(Collected data entries)
━━━━

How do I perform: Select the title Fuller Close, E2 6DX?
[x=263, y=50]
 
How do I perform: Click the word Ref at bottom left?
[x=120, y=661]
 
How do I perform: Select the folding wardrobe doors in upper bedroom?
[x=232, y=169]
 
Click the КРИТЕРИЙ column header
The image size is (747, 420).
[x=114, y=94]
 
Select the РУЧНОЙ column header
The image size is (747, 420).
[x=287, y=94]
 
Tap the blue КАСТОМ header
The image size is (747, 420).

━━━━

Please format each line of the records above as a Markdown table with the columns "Row" and "Line", numbering the rows and skipping blank lines.

# RESULT BELOW
| Row | Line |
|---|---|
| 1 | How do I perform: Select the title Fuller Close, E2 6DX? |
| 2 | [x=263, y=50] |
| 3 | How do I perform: Click the word Ref at bottom left? |
| 4 | [x=120, y=661] |
| 5 | How do I perform: Select the folding wardrobe doors in upper bedroom? |
| 6 | [x=232, y=169] |
| 7 | Click the КРИТЕРИЙ column header |
| 8 | The image size is (747, 420). |
| 9 | [x=114, y=94] |
| 10 | Select the РУЧНОЙ column header |
| 11 | The image size is (747, 420). |
| 12 | [x=287, y=94] |
| 13 | Tap the blue КАСТОМ header |
| 14 | The image size is (747, 420). |